**Exercise details**
Each line, starting at the one with "The width and" and running to the end of the data below, is to be set down again exactly, both ends included; leave pictures out.

=== Begin Enclosure ===

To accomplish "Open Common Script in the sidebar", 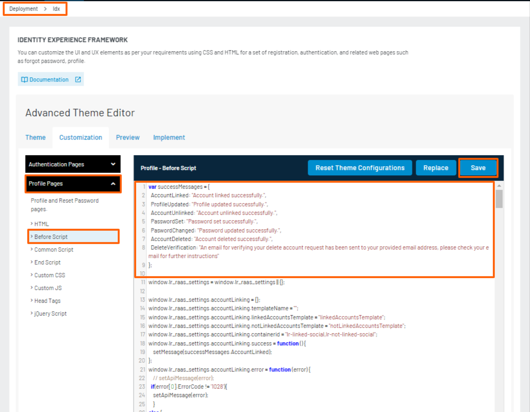I will [x=54, y=249].
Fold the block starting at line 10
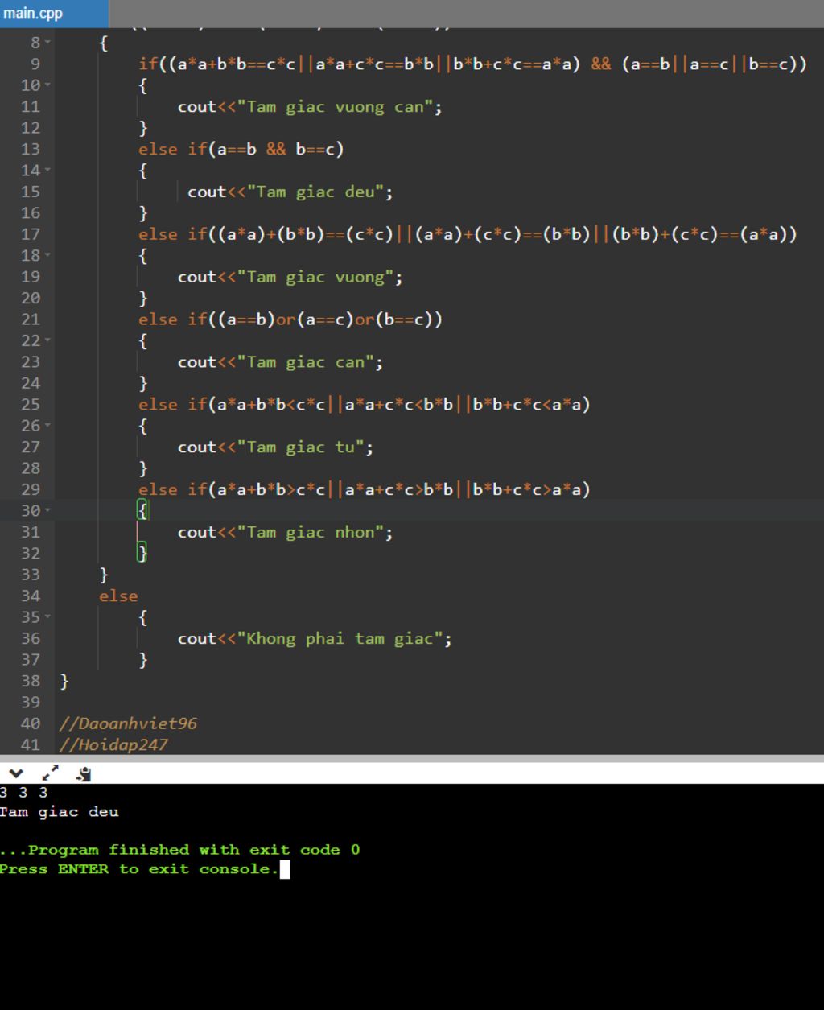The height and width of the screenshot is (1010, 824). (48, 85)
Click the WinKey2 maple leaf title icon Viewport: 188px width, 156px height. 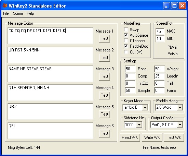point(5,5)
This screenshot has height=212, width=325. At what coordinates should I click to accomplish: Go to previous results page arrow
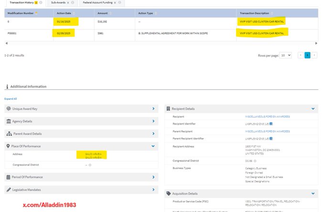(301, 55)
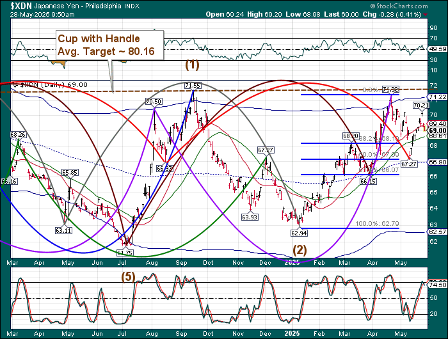Click the 68.26 high price label
This screenshot has height=339, width=448.
[18, 135]
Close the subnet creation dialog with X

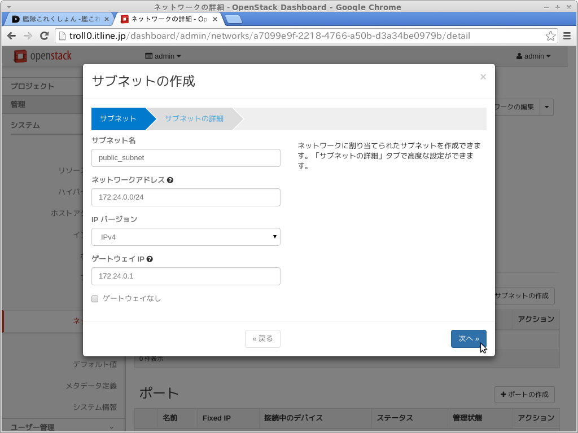[x=483, y=77]
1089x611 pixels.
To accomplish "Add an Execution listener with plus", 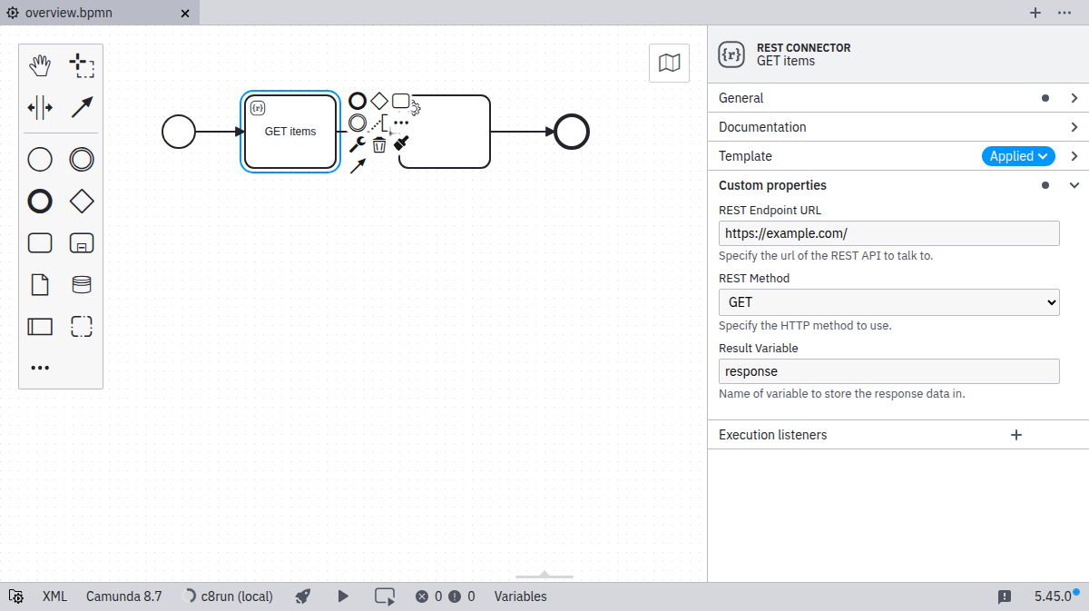I will [1016, 435].
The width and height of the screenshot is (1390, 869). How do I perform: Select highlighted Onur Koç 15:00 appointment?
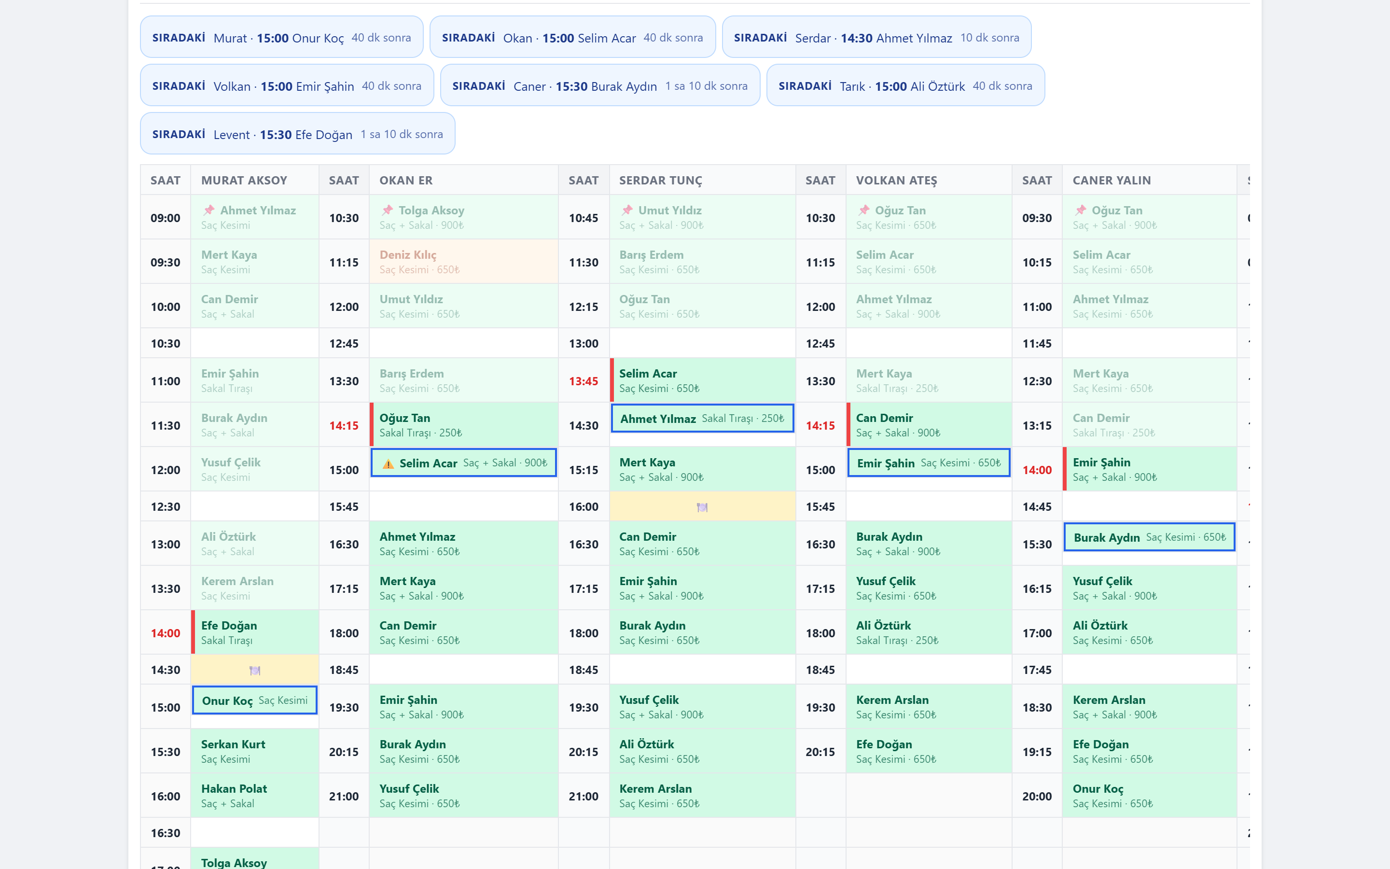tap(254, 700)
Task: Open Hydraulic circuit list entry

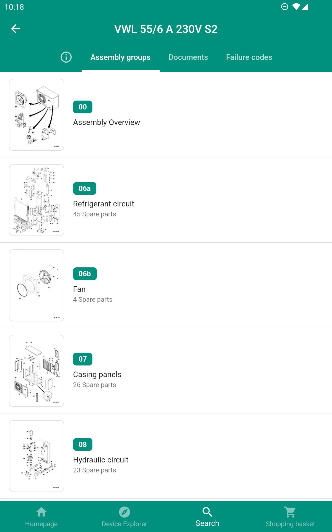Action: (x=166, y=456)
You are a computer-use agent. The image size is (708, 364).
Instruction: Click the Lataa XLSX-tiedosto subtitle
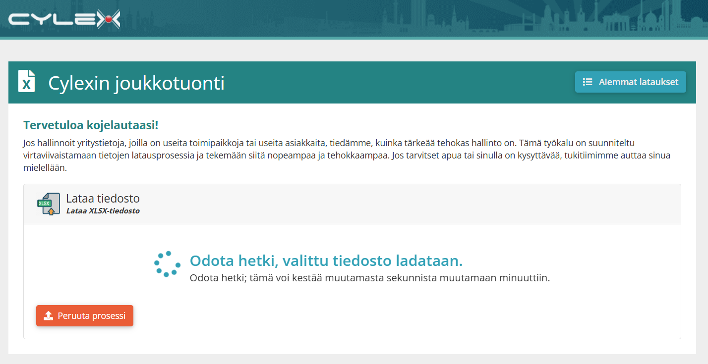[103, 211]
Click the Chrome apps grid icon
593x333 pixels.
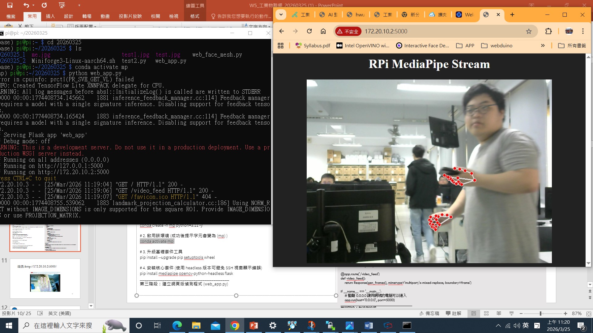pos(280,46)
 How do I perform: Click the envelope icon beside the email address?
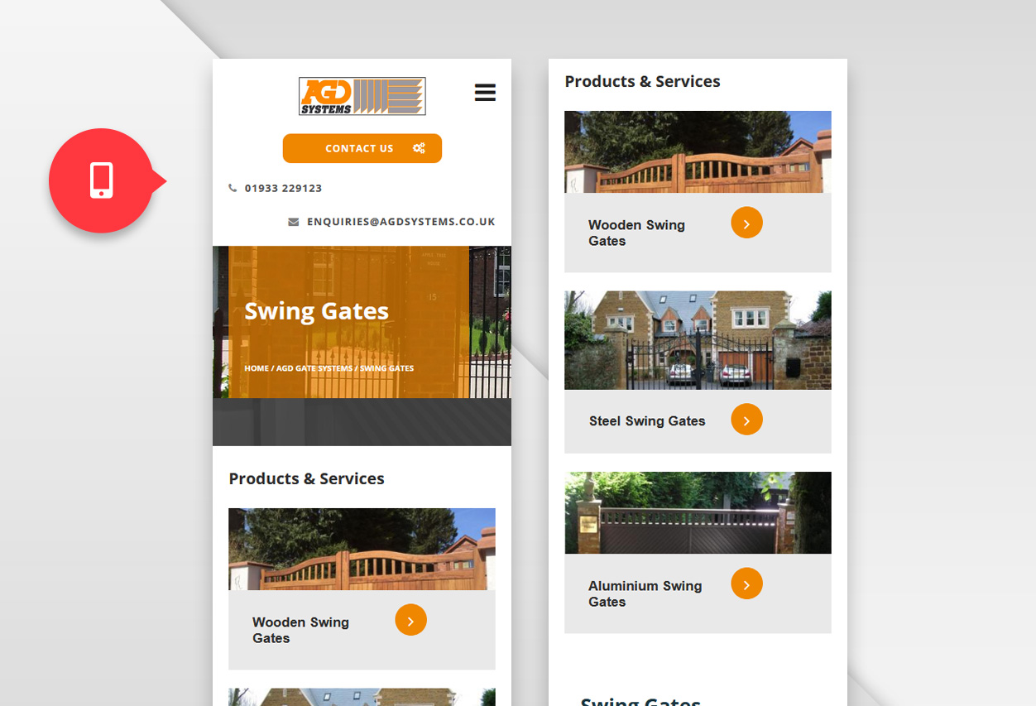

=== End Enclosure ===

**Result of this exercise**
The width and height of the screenshot is (1390, 869). How do I perform: Select highlighted Onur Koç 15:00 appointment?
tap(254, 700)
Task: Open Hydraulic circuit list entry

Action: (x=166, y=456)
You are a computer-use agent. The image size is (708, 364).
Instruction: Click the Lataa XLSX-tiedosto subtitle
[103, 211]
Click the Chrome apps grid icon
593x333 pixels.
pos(280,46)
 How do I perform: Click the envelope icon beside the email address?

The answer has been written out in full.